Wateringbury
In the Steps of George Newman and Beyond
Foreword to the first edition entitled
‘Wateringbury Revisited or Fifty Years Ago’
Dail Whiting has done us all a great service by bringing George Newman’s “Wateringbury Revisited, or
Fifty Years Ago” back into print. Newman’s articles, written in the early years of the twentieth century
for The Kent Messenger, and now reproduced with their kind permission, are a wonderfully evocative
recollection of the village of Wateringbury more than fifty years previously. Although some of the
articles were subsequently republished in limited editions, these books have long been out of print,
and are now hard to find.
With this book Dail Whiting has now made Newman’s work accessible once again, which will enable
him to be introduced to a whole new generation of readers. She has carefully checked the text,
updating it where appropriate, and adding helpful explanatory notes. Dail has enhanced the narrative
with many interesting old photographs and drawings of Wateringbury, some of which have never been
published before. She has also included several large scale O.S. maps of the village in the 19th
century and added fascinating details about who was living where at the time. The book is easily
referred to thanks to a wonderfully comprehensive index.

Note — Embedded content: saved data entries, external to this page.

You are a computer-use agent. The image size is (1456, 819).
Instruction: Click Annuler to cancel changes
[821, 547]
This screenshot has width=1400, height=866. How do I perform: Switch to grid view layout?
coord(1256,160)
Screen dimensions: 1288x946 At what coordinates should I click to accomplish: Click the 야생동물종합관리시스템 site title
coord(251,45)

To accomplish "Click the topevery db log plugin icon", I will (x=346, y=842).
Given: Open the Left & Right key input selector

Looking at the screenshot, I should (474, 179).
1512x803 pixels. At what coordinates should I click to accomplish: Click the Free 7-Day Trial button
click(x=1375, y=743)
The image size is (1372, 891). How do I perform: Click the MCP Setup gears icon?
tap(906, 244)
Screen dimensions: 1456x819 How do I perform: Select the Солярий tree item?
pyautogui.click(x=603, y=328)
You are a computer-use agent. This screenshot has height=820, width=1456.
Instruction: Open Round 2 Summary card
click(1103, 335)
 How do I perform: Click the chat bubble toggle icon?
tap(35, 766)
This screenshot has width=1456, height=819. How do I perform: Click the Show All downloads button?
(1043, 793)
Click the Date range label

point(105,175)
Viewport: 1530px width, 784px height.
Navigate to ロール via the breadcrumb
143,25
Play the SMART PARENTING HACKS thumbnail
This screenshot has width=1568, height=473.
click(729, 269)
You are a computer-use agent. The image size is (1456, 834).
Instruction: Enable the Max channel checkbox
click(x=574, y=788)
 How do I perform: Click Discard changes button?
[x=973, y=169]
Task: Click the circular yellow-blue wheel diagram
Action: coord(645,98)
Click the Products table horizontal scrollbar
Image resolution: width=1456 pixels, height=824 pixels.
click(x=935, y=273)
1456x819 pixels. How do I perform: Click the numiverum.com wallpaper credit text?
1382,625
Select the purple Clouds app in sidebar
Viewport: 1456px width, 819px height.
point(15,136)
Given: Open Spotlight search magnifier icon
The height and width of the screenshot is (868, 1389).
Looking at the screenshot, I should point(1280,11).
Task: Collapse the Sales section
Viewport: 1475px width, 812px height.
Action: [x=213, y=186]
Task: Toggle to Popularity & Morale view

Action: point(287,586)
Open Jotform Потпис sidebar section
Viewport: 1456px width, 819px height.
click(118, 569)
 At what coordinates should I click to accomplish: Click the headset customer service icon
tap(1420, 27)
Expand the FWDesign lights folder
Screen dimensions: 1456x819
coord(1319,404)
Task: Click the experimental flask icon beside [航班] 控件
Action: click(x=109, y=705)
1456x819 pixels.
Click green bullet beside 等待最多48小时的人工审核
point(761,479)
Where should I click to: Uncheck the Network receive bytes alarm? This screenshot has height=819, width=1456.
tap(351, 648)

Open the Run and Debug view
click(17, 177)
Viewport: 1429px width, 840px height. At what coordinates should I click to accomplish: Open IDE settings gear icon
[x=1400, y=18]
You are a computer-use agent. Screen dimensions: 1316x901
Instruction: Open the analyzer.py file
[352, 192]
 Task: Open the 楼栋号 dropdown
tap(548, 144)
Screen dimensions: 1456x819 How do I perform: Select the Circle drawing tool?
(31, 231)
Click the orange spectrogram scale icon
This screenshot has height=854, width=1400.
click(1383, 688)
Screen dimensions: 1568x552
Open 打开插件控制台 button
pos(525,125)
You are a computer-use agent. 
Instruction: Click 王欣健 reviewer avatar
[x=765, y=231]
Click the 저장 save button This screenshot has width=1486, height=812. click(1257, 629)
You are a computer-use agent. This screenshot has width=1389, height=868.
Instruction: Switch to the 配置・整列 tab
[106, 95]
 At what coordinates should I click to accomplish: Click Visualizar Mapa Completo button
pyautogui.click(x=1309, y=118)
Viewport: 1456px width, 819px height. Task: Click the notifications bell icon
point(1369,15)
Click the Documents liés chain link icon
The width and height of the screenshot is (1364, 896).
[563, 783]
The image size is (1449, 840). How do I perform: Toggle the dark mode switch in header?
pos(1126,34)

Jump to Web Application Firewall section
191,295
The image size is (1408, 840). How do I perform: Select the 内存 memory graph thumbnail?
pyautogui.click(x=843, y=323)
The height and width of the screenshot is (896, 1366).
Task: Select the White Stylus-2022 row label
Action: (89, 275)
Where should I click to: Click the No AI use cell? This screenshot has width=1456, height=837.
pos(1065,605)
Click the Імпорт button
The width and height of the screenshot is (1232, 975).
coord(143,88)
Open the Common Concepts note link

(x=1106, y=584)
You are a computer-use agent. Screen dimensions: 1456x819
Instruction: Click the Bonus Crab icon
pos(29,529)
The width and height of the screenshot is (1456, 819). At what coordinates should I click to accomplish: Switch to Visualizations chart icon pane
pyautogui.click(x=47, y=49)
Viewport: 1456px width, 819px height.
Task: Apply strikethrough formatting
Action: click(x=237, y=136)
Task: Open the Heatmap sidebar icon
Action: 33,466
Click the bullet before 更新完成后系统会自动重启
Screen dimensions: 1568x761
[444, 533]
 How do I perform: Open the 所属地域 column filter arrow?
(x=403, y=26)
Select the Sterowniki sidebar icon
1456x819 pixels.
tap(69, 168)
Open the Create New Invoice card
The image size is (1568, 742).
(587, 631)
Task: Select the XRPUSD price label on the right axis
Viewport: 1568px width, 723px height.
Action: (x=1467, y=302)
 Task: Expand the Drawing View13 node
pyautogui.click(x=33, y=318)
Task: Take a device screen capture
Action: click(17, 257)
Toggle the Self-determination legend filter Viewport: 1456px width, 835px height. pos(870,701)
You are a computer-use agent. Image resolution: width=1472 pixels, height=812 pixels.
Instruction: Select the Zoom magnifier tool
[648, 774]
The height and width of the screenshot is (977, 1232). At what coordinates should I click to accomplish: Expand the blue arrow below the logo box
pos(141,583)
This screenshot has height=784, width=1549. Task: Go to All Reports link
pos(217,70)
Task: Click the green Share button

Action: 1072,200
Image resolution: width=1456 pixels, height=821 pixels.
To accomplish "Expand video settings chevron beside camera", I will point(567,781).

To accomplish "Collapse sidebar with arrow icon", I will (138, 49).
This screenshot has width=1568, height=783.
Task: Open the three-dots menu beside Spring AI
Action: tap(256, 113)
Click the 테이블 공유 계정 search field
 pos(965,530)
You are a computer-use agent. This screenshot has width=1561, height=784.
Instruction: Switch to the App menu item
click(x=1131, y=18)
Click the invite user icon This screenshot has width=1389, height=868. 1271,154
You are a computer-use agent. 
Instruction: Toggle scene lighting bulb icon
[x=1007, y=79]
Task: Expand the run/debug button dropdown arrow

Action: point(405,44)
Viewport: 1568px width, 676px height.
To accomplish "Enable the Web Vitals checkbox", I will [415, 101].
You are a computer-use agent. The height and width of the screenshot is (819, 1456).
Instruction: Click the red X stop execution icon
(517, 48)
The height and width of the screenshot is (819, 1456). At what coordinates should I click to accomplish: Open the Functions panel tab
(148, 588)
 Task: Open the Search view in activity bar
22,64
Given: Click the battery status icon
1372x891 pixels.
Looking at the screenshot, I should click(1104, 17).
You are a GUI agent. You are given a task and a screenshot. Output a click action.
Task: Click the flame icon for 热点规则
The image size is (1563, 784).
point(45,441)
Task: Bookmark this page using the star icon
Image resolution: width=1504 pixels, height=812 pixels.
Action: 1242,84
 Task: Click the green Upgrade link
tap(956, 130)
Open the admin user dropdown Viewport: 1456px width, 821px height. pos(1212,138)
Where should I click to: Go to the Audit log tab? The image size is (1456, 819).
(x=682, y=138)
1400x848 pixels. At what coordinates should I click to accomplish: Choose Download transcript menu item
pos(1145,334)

Dail is a meticulous researcher, as I know from many dealings with her over the several years that
she has spent working on this project. She has written a useful brief biography of George Newman,
while her essays on the Leney Family and the Phoenix Brewery, the Fremlins of Warden House, and
the Jude Family and the Kent Brewery, are valuable examples of original research which contain much
new and previously unknown information, which will be of keen interest to brewery historians
everywhere.
This excellent little book will of course be of compelling interest to all those who live, or have lived, in
Wateringbury, but I hope also that it will enable George Newman’s evocative recollections of life in a
Kentish village in the 1840’s to reach a wider audience.
Nick Redman, Archivist, Whitbread Group PLC.
(The Whitbread Group Archives have been closed since the first edition of this book was published.